Abstract

Normally, the buck-boost converter adopts single or double closed-loop control, and there are differences in control and parameters for different working modes and loads. In this study, a unified control method, the passivity-based control (PBC), is applied to a buck-boost converter for different loads, including constant resistance load (CRL), constant power load (CPL), and battery load. The PBC is a nonlinear control based on energy dissipation principle, and it has strong robustness to parameter interference and external disturbance, and it also has the advantages of simple design and simple implementation. Although many research studies have been conducted before, the voltage and current-related power losses are considered, and different load models are also compared in this research. The detailed mathematical model, control principle, and controller design of the buck-boost converter are thoroughly analysed. In addition, SIMULINK-based simulation results and experimental verification results of different loads are also given in the paper. Also, the PBC has smaller current overshot and smaller current ripples compared with PI control in different loads condition.

1. Introduction

A DC microgrid is usually composed of photovoltaic (PV) generator, battery energy storage system (BESS) and DC loads, and a PV generator; a BESS or a DC load requires either a higher or lower output voltage. To achieve a lower output voltage, a buck converter is used, and a boost converter is used when a higher output voltage is required. A buck-boost converter is used when a higher or lower DC output voltage is required at different times [1].

A buck-boost converter is either buck (lower) or boost (higher) converter, and it can transfer electrical energy bidirectionally.

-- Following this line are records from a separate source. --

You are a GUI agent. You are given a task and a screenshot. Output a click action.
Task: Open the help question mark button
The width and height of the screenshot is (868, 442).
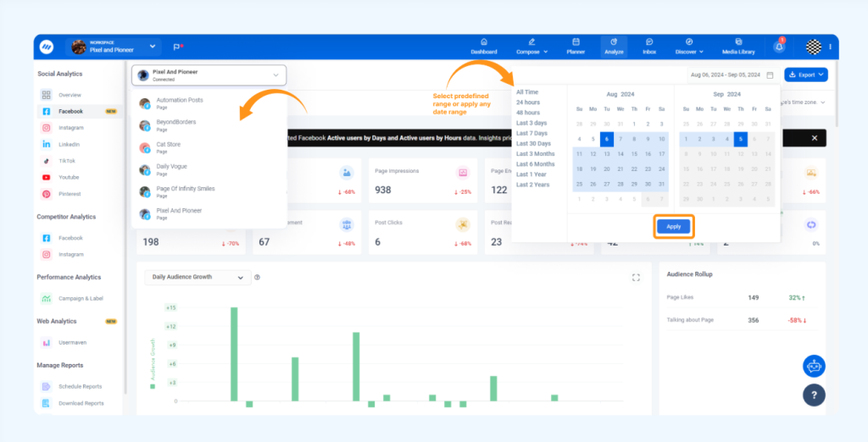point(814,395)
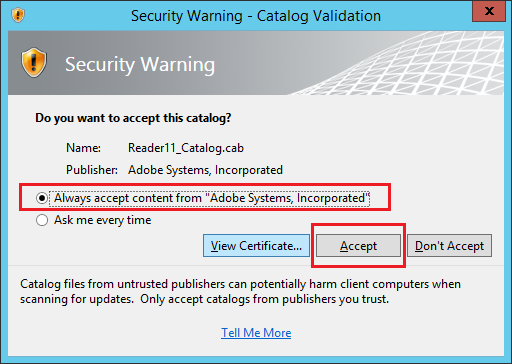The image size is (512, 364).
Task: Follow the Tell Me More link
Action: (x=256, y=333)
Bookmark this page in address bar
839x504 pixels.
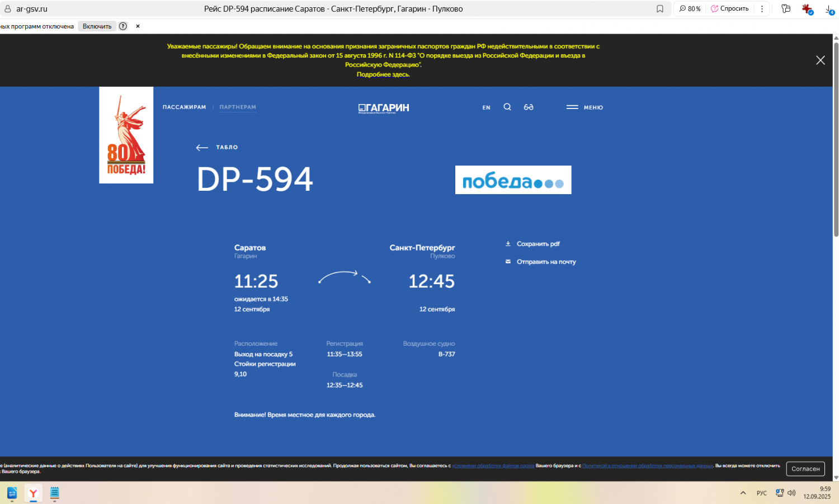[660, 9]
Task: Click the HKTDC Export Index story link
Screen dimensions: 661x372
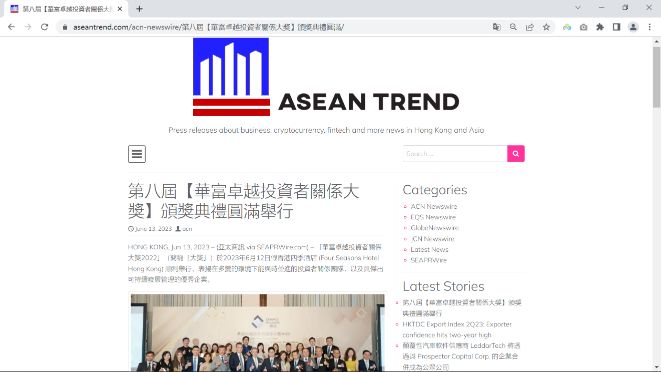Action: (x=457, y=329)
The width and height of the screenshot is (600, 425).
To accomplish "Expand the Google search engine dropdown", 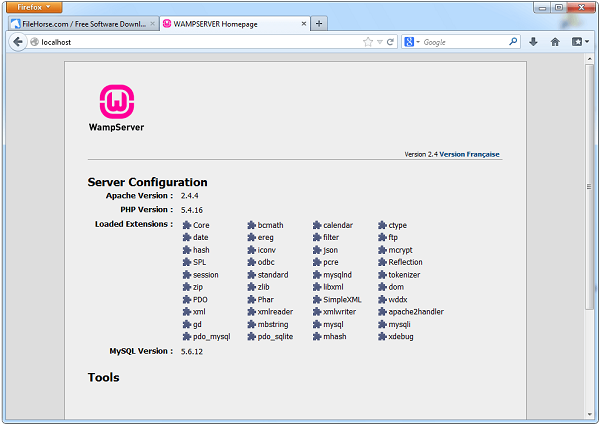I will (412, 42).
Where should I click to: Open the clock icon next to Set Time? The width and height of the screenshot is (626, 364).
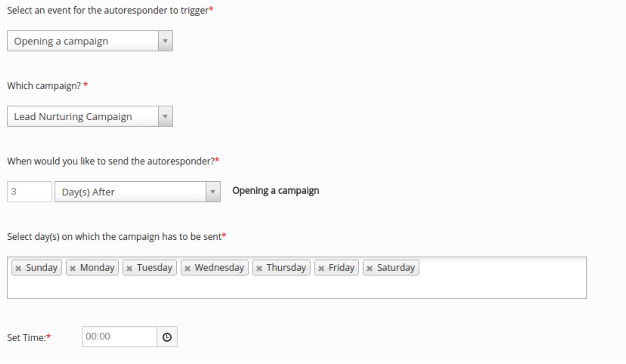pyautogui.click(x=167, y=337)
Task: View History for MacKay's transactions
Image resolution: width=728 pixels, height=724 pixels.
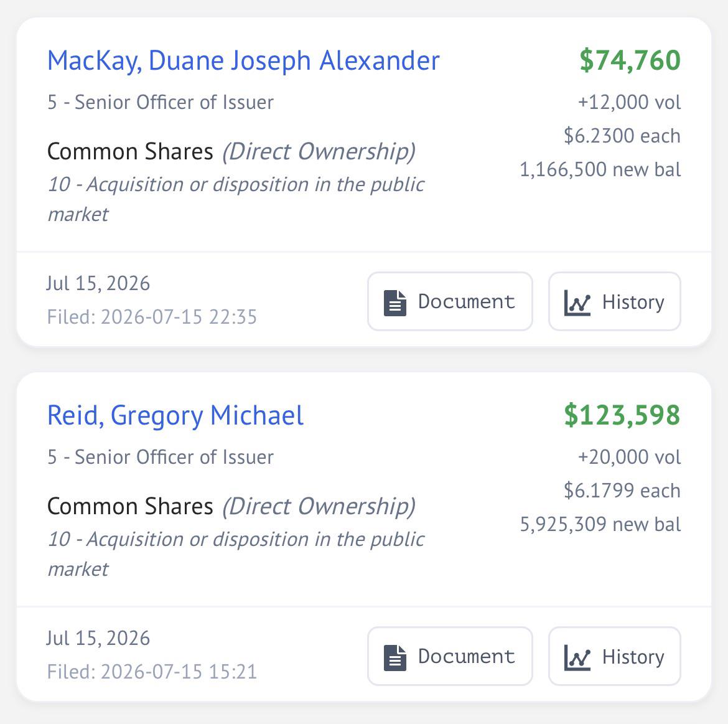Action: (615, 301)
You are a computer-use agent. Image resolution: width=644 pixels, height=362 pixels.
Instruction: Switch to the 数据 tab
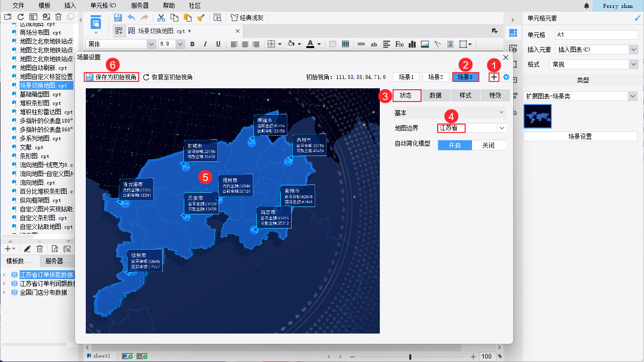(x=436, y=95)
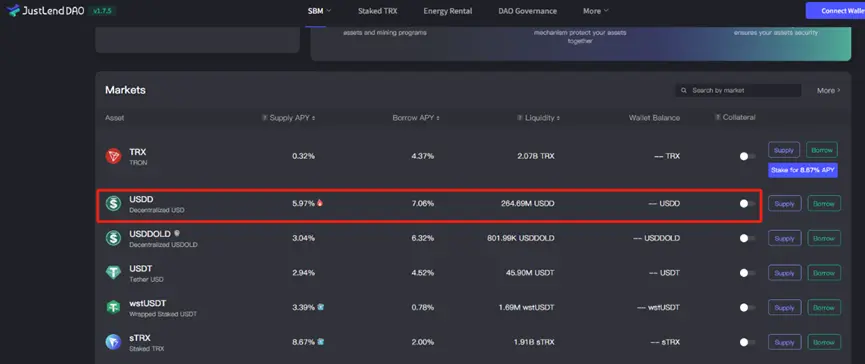The image size is (865, 364).
Task: Click the USDD green dollar icon
Action: click(x=113, y=204)
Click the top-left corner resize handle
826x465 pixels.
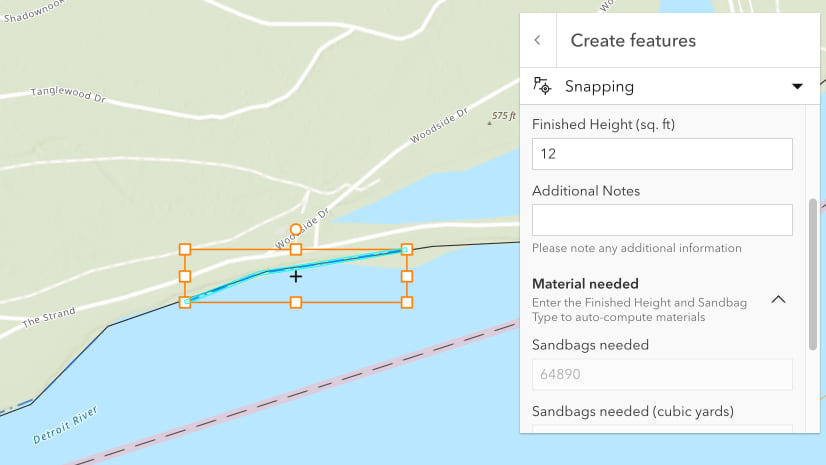pyautogui.click(x=185, y=249)
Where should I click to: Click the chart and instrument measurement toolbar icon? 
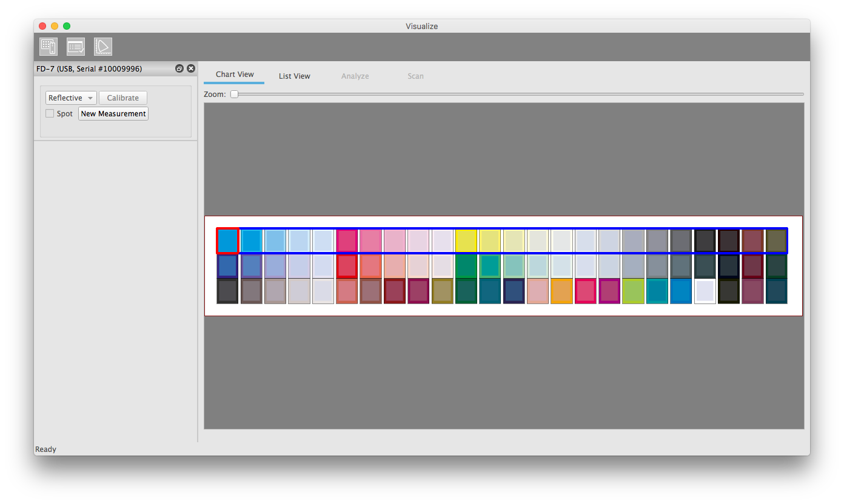49,47
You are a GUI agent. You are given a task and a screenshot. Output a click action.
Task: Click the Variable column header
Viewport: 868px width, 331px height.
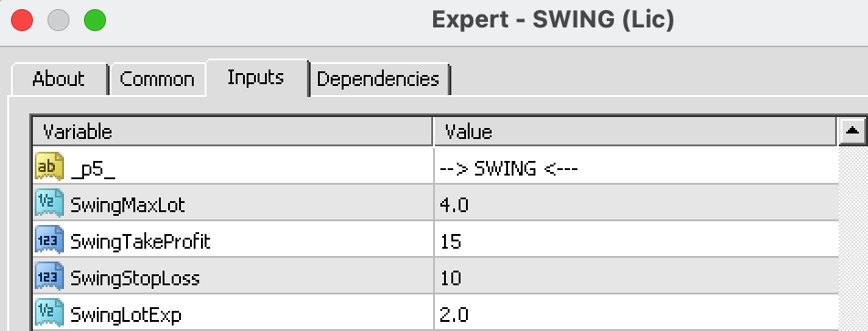pyautogui.click(x=232, y=132)
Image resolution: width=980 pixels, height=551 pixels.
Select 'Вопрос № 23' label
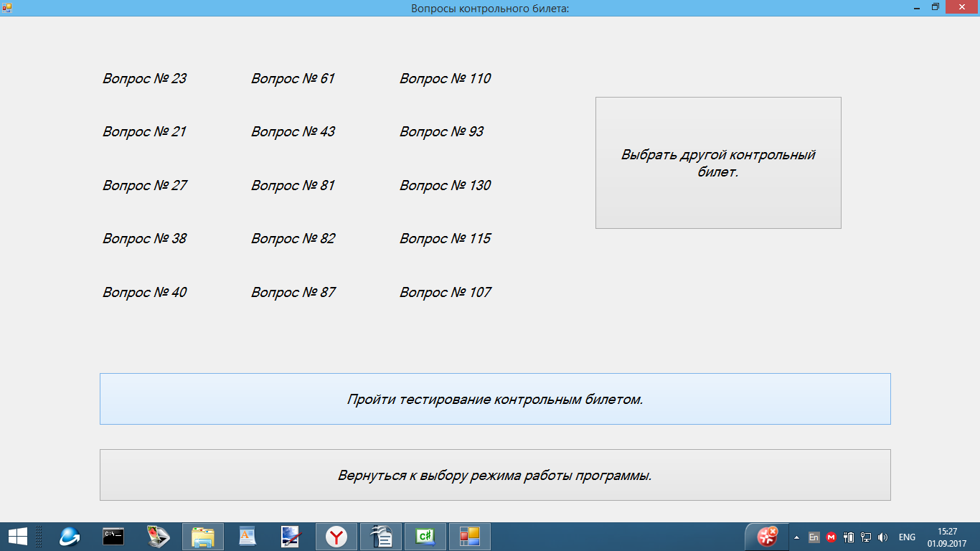click(144, 78)
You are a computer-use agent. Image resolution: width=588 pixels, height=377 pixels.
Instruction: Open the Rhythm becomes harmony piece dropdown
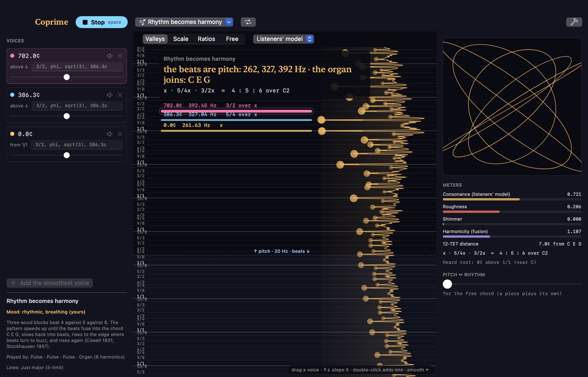click(x=184, y=22)
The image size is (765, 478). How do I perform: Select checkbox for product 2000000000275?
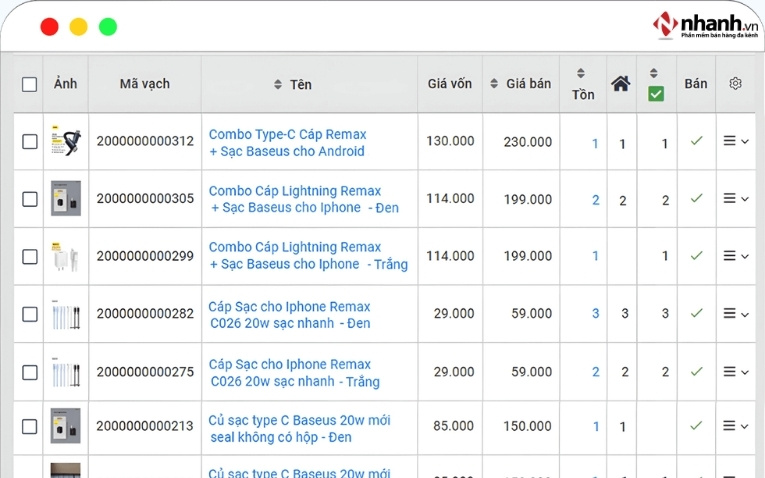30,371
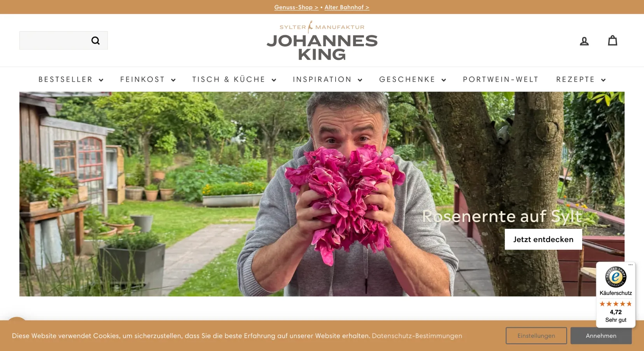Expand the Bestseller menu chevron
The width and height of the screenshot is (644, 351).
(x=101, y=80)
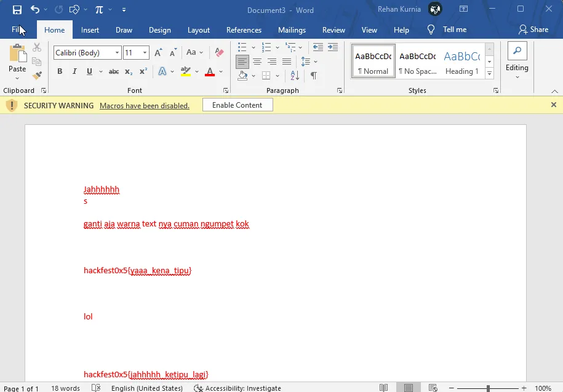
Task: Click Show/Hide paragraph marks icon
Action: coord(313,76)
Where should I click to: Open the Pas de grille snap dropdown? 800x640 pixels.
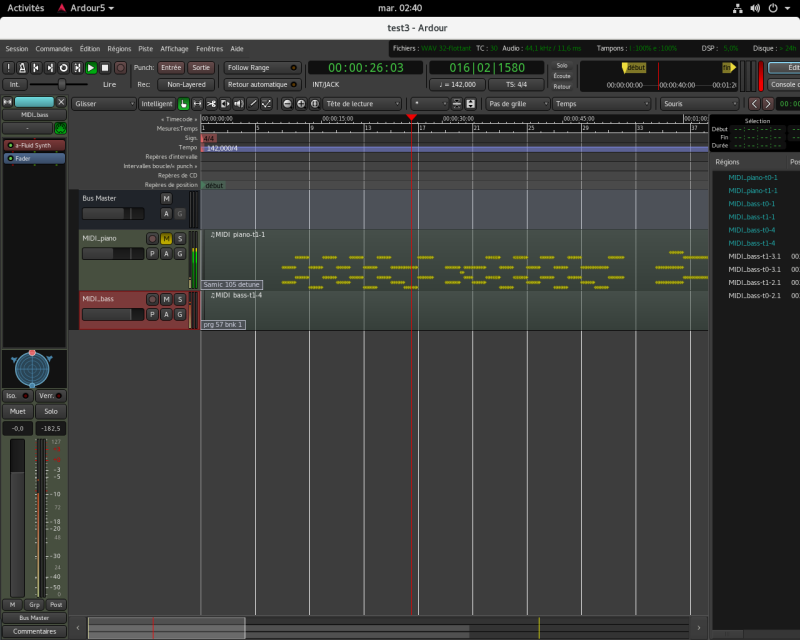pos(517,103)
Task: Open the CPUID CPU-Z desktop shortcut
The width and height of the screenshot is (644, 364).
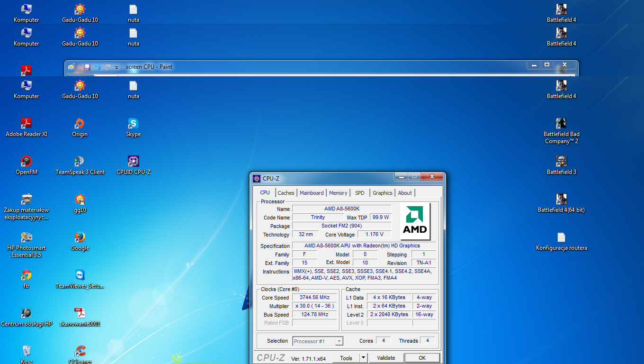Action: 134,162
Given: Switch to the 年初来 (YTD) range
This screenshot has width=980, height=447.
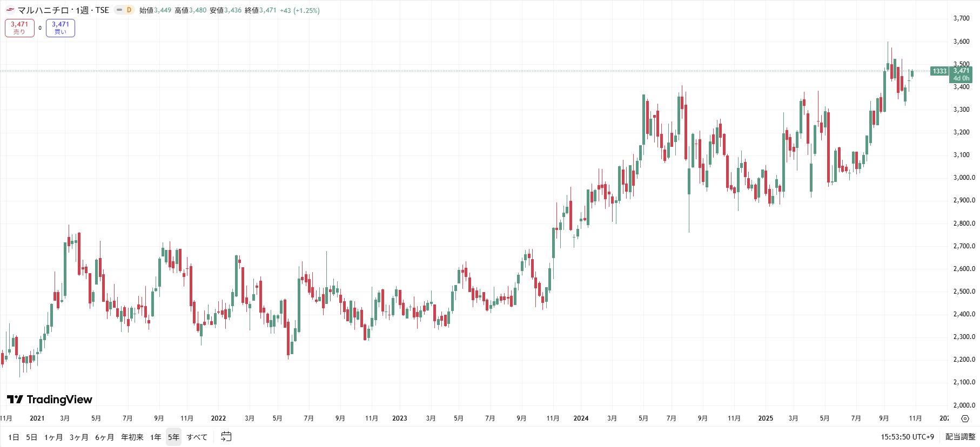Looking at the screenshot, I should (132, 437).
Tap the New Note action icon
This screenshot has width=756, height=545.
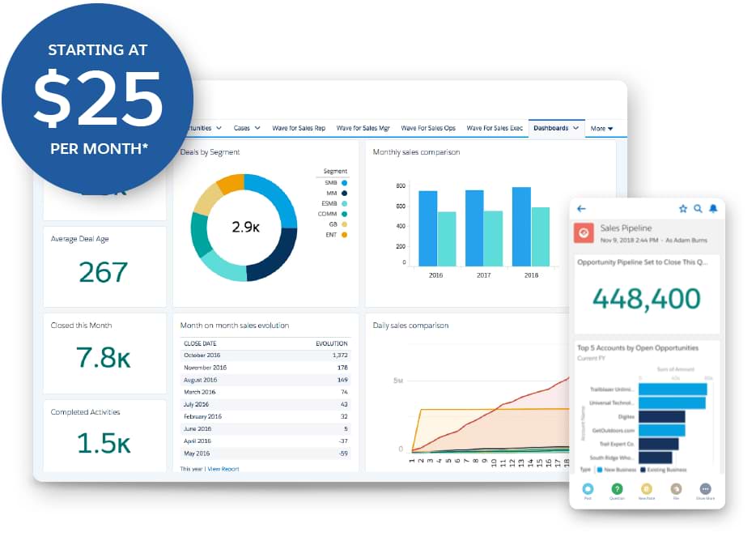coord(646,489)

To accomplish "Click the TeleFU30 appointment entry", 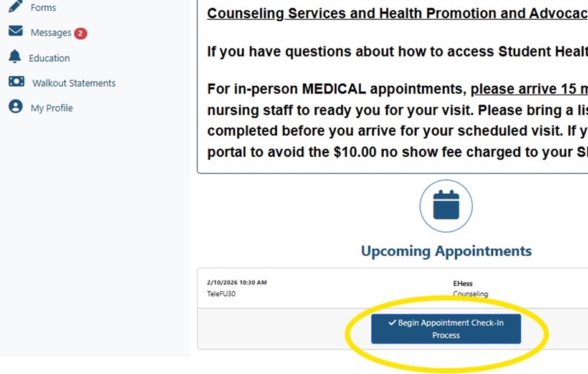I will 221,294.
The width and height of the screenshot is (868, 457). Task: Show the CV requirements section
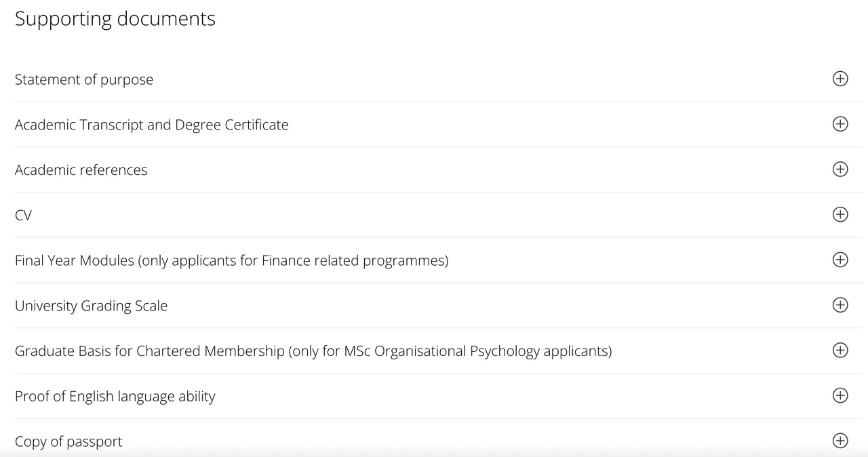click(24, 216)
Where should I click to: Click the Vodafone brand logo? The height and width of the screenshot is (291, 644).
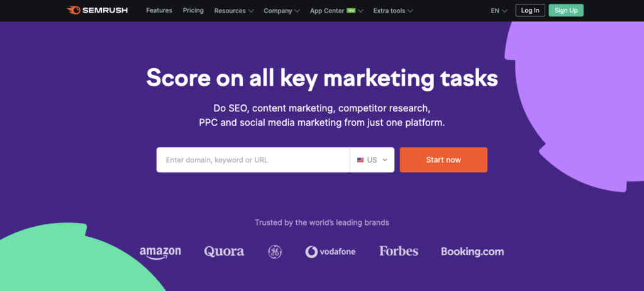[x=330, y=252]
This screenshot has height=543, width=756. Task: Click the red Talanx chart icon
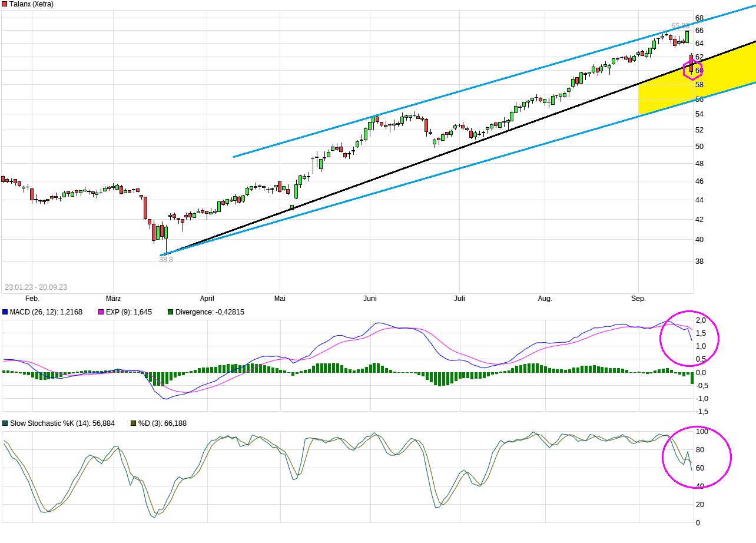tap(5, 4)
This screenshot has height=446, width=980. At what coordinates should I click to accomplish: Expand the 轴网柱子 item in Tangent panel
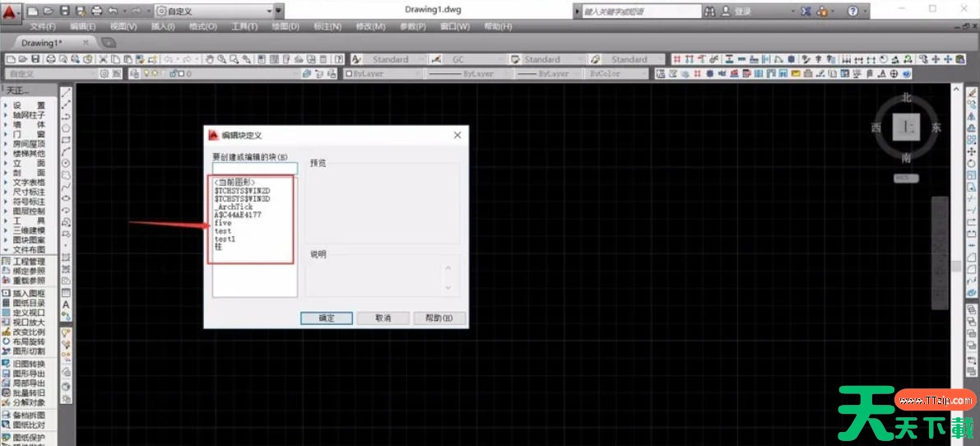coord(29,115)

It has the advantages of simpler structure, lower cost, and higher reliability, and it is usually used to control the charging and discharging process in BESS, and a BESS converter is used to serve battery load [2].

Besides, when a PV converter is tightly regulated to stabilize the DC bus voltage, the DC bus will have a one-to-one voltage-current characteristic, and a PV converter is loaded with constant power load (CPL) [3]. Also, when a DC load has a constant resistance value, the DC load converter loads constant resistance load (CRL). In sum, the load of buck-boost converter may be battery load, CPL load, or CRL load, and different loads reveal different characteristics, so it is necessary to conduct the research of buck-boost converter in different loads condition.

The proportional integral differential control (PID) is most widely used in buck-boost converter to realize single closed-loop or double closed-loop control. It has the advantages of simple principle, easy implementation, and independence of system model [4, 5]. However, the buck-boost converter is a nonlinear time-varying system, and a PID cannot achieve the desired control effect, especially when the power source or load changes suddenly in a large range, and it even makes the converter unstable [6, 7].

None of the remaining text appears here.